Kalbinden geçen onca acılara inat güçlü kahkahaları vardır adile halanın.
‘Kuzucuklarım’ dönemi
1981 yılına gelindiğinde, evinin başköşesine astığı Ahmet’i yoktur ama milyonlarca kuzucuğu olur.Türk televizyonculuk tarihinde çocuklar için yapılan ilk program ‘Uykudan Önce’nin masalcı teyzesi olur.
Her programın açılışında onu izleyen çocukların isimlerini seslenir. İlk bölüme, kaybettiği oğlu Ahmet’in ismini de anarak başlar. Bütün çocuklar onun ağzından kendi isimlerini duymak için beklerken, heyecandan yerlerinde duramaz.
Oğlunun gözlerine bakarcasına çocuklara sevgiyle bakan Adile teyzelerini çok severler. Miniklere hayvan sevgisini aşılayan hikayeler anlatır. Onlara iyiliği güzelliği öğretir. O “hadi bakalım kuzucuklarım yatağa” demeden mümkün değildir onları uyutmak.
Bir nesil onun masallarıyla büyür. Kiminin ananesi, kiminin halası, kiminin babanesi, kiminin annesi olur. Bu programın ardından Türkiye onu öylesine benimser ki, 1985 yılında ‘Türkiye’nin annesi’ seçilir.
Çocuklar mektuplar gönderir Adile annelerine. Tek tek okur mektupları.
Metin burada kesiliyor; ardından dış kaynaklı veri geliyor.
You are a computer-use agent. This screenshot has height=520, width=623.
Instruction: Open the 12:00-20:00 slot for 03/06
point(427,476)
Bir gün bir çocuk adı hiç okunmadığı için adile teyzesine bir mektup yollar gizlice. Annesinin onu sürekli dövdüğünü, babasının olmadığını yazar. Sen benim adımı söylersen, tek mutluluğum bu olacak der. Ama sırf onun adını okusun diye yalan söylemiştir. Adile anne 2 hafta boyunca onun adını okur. Hem çocuğa hem de annesine, kendi elleriyle bir mektup gönderir. Çocuğa onu ne kadar çok sevdiğini anlatan bir teselli mektubu, annesine ise bir nasihat mektubu…
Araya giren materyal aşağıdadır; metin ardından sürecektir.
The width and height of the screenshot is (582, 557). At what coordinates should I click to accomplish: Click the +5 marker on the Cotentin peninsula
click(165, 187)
Oğlunun ardından hayat arkadaşını da kaybeder
1982 yılında ölüm Adile Naşit’in kapısını bir kez daha çalar. ‘Sezen aksu Aile Gazinosunda’, oyun arasındayken gelir haber. Eşi Ziya Keskiner kalp krizi geçirerek hayatını kaybetmiştir. Ama Adile Naşit’in ne olursa olsun oyuna devam edeceğini bilirler. Başta Sezen Aksu olmak üzere bütün arkadaşları oyun bitimine kadar söyleyemezler haberi. İki dostunu da kaybetmiştir artık
Ardından, Adile Naşit’e bağırsak kanseri teşhisi konulur. Erol simavi onun için Paris’te bir hastanede yer ayırtır. Uçağa binmeyen adile anne, arabayla Paris’e yola koyulur. Yanında Müjde Ar vardır.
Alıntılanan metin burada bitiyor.